Michail Afanasjevitsj Boelgakov (1891 – 1940) werd geboren in Kiev, als zoon van een hoogleraar aan de Kievse academie van geesteswetenschappen. Hij studeerde medicijnen en was werkzaam als journalist. Zijn eerste publicaties verschenen in 1919, in 1925 gevolgd door een verhalenbundel en zijn eerste roman De Witte garde. Hier was zijn toneelstuk De dagen der Toerbins aan voorafgegaan, waarvan de roman een bewerking is.
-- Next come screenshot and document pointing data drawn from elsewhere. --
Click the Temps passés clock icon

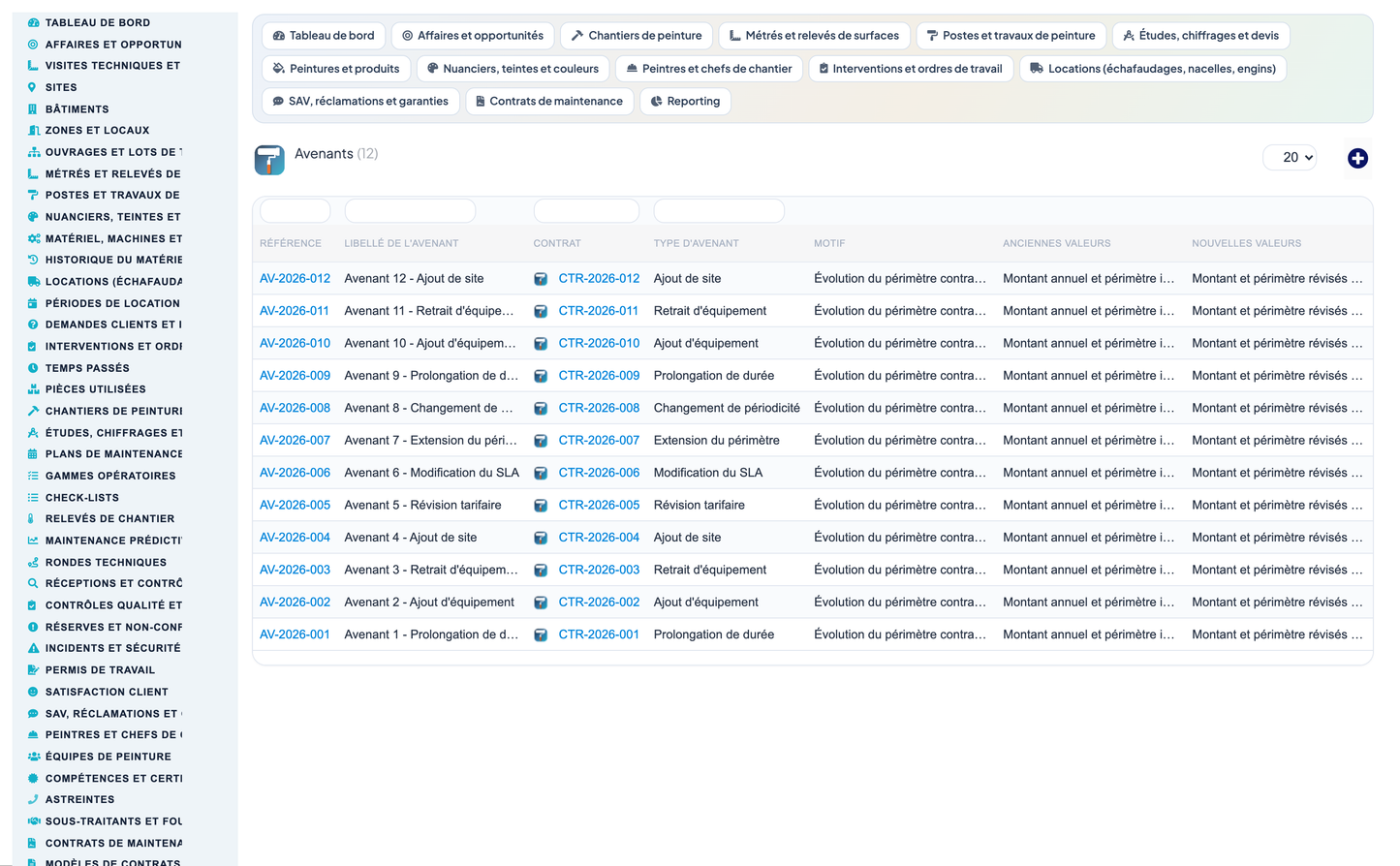tap(33, 368)
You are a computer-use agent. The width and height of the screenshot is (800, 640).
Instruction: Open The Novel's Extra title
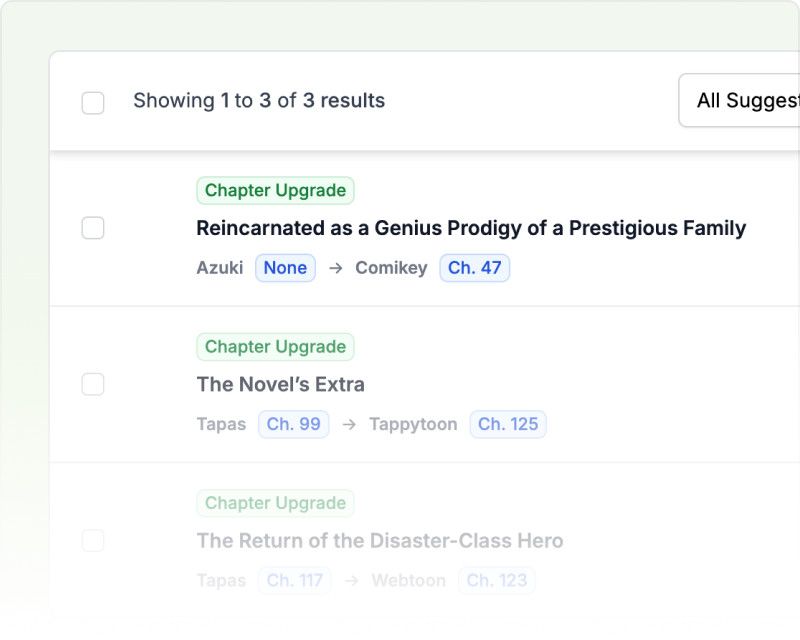pos(281,384)
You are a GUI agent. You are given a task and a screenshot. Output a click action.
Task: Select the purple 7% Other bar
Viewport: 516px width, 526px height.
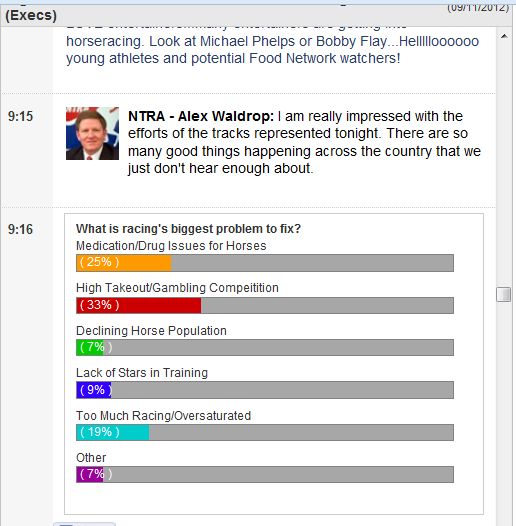[x=90, y=474]
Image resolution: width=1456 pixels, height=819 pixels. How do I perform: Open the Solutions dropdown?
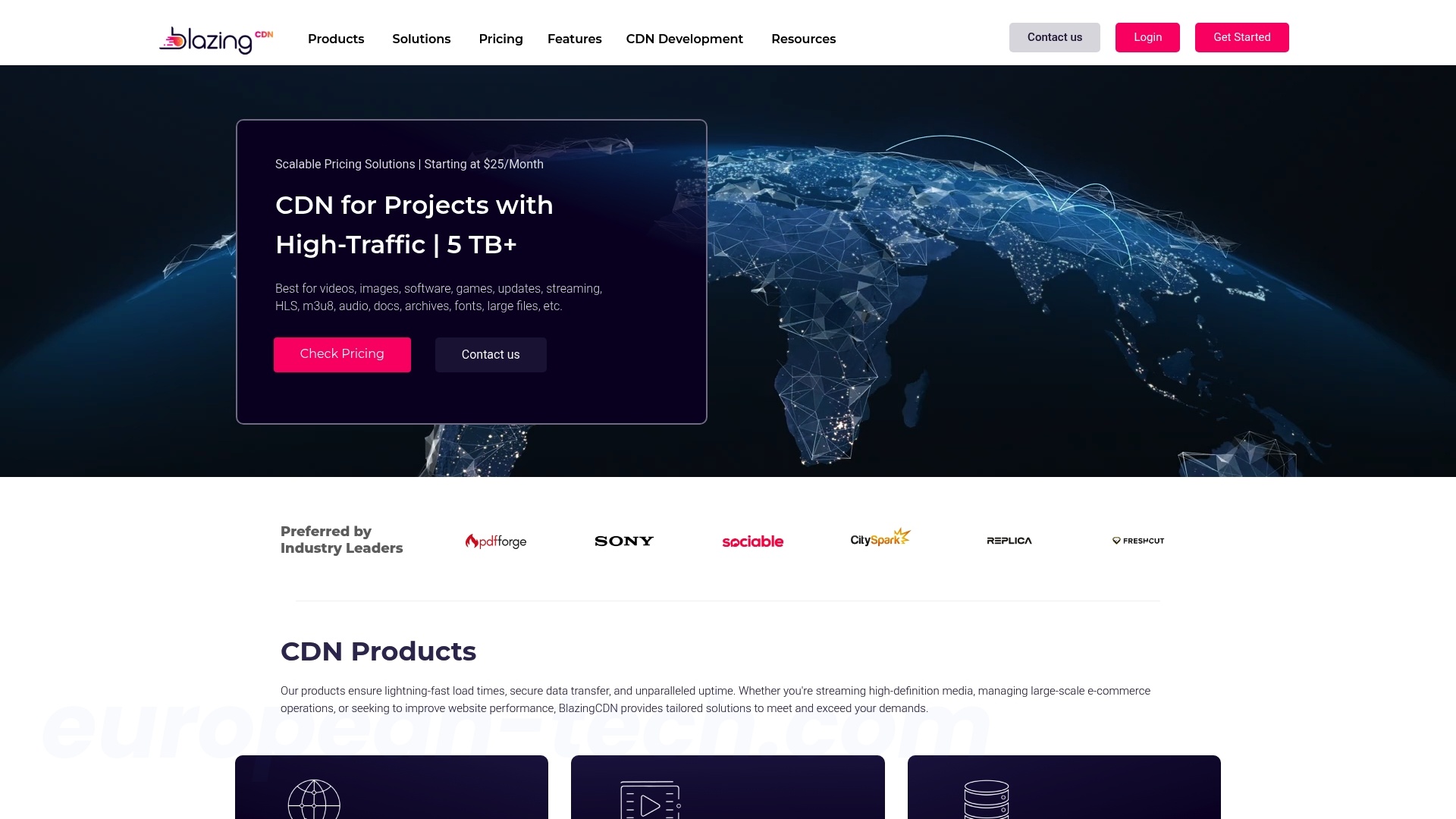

Achteraf beschouwd heeft het toneelstuk wellicht voorkomen dat Boelgakov, als zoveel schrijvers uit de Sovjetperiode (1917 – 1989), in de vernietigingskampen van dictator Stalin is omgekomen: deze laatste was zó enthousiast over het stuk, dat hij er vele opvoeringen van heeft bijgewoond, en dit is vermoedelijk ook de reden waarom hij Boelgakov spaarde. De Witte garde behandelt op aangrijpende wijze de ondergang van de ‘Witten’, die zich verzetten tegen de ‘Roden’ (de bolsjeviki onder leiding van Lenin, Trotski én Stalin), die als overwinnaars uit de Russische revolutie van 1917 tevoorschijn kwamen.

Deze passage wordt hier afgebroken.